The underlying issue is that the phone vendors have a massive issue with differentiation

The rest of 2012 will be very challenging for smartphone makers as they struggle to find ways to differentiate their "black slabs," Richard Kramer, managing partner at Arete Research, said during the opening address at the Open Mobile Summit conference in London.

Smartphone sales will total between 750 million and 800 million units and add up to over US$230 billion during 2012, according to Kramer. However, Apple, Samsung Electronics and HTC are the only vendors making money, he said.

"This problem is going to get worse in 2012," said Kramer.

The underlying issue is that the phone vendors have a massive issue with differentiation, while new entrants are expecting lower profit margins. The mobile phone industry has in the past three years moved to making products that for the average consumer all look like flat black slabs, Kramer said.

The end result is that the PC market model is coming to smartphones, according to Kramer. At the same time costs, including patent licensing and marketing, are going up for the phone vendors, which makes the current situation even scarier, he said.

To save themselves, vendors are going to have to change.

"I see this industry moving into what I call the "after hardware" phase. We have done hardware, and we all have high-speed touchscreen smartphones in our pockets," said Kramer.

One of the ways vendors are hoping to differentiate themselves is by integrating the smartphone with other types of devices, including the TV. For example, Sony is hoping to revitalize smartphone sales by taking advantage of its other consumer electronics products.

But that isn't going to happen overnight, according to Steve Walker, chief marketing officer at Sony Mobile Communications, who took part in a keynote panel at the Open Mobile Summit.

"We don't converge everything all at once. The consumer doesn't go into a mobile phone store and say I'd like to buy convergence, please. But what they do is start with one thing and then connect it to another, and maybe they try a few services, and before you know it things are really starting to work together," said Walker.

When phones look the same, brand becomes very important when people are standing in the store about to pick a new phone.

But just a well-known brand isn't enough, according to Walker. The product still needs to live up to the brand image if the consumer is going to buy a phone from the same vendor again, and more importantly recommend it to friends, he said.

The smartphone market isn't just about high-end smartphones for the U.S. and Europe, according to Kramer. What is happening in emerging markets is just as interesting, and just as consumers in these parts of the world have bought cheap phones they will increasingly buy cheap smartphones, which will cost below $100, going forward.

"Emerging markets will be about 60 percent of smartphone sales next year," said Kramer.

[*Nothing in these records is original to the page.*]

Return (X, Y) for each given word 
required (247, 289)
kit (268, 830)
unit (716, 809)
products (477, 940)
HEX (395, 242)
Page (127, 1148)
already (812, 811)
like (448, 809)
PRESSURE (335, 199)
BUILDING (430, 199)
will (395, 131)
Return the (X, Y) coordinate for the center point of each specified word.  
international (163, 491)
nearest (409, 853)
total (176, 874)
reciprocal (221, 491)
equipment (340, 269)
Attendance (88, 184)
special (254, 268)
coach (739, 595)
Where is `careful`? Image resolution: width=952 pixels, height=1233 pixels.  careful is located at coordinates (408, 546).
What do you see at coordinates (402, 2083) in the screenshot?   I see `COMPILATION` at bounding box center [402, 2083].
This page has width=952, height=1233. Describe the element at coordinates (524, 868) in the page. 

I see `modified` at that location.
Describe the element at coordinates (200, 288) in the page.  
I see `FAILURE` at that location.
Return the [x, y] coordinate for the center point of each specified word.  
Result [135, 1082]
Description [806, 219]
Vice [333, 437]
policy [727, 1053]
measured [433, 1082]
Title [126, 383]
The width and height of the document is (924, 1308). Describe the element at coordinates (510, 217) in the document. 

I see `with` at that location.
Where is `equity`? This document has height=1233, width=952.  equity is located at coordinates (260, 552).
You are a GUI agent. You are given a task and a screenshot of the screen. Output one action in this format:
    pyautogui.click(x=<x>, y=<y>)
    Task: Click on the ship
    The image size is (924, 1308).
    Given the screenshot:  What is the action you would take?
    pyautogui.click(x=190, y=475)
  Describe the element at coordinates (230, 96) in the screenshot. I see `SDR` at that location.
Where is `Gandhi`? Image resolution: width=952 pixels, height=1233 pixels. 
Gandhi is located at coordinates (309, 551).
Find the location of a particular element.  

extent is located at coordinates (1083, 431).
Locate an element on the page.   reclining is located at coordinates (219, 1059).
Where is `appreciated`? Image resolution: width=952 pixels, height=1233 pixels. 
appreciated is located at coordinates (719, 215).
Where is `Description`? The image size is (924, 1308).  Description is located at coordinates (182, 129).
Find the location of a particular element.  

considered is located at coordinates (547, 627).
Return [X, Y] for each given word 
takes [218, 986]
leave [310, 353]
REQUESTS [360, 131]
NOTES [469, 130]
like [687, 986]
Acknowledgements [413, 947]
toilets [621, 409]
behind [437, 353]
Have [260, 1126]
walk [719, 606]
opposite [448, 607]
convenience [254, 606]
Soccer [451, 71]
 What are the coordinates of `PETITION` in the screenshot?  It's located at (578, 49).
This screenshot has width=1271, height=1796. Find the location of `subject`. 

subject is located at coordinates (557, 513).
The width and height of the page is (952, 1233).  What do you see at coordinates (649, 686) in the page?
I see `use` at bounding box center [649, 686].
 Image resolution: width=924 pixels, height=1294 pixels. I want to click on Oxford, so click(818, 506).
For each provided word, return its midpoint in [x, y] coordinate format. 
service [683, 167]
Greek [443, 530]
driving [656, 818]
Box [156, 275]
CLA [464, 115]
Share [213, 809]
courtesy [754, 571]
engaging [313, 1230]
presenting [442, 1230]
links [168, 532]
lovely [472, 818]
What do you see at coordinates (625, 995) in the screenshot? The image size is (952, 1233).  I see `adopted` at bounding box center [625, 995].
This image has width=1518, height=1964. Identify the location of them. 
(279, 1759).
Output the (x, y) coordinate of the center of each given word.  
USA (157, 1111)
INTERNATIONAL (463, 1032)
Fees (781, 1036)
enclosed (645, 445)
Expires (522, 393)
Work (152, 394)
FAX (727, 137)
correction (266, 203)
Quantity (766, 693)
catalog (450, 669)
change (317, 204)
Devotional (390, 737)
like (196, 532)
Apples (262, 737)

For example, Vodafone is about to launch the Smart 2, which will offer the same performance as a high-end smartphone did three years ago, according to Vodafone's group terminals director Patrick Chomet, who also took part in the discussion.

Smartphones in emerging markets will increasingly be co-branded with some sort of Web service, while tablets will become the low-cost computing platform, according to Kramer.

Two terms often used in the smartphone market that Kramer isn't a big fan of are "commodity" and "open".

When Kramer hears commodity he thinks of corn, copper and wheat, not something that an R&D department spends nine months to develop; he believes that something that is truly open has become myth. The likes of Apple, Google, Facebook and Amazon aren't interested in it, according to Kramer.

"None of these guys want open ecosystems," said Kramer.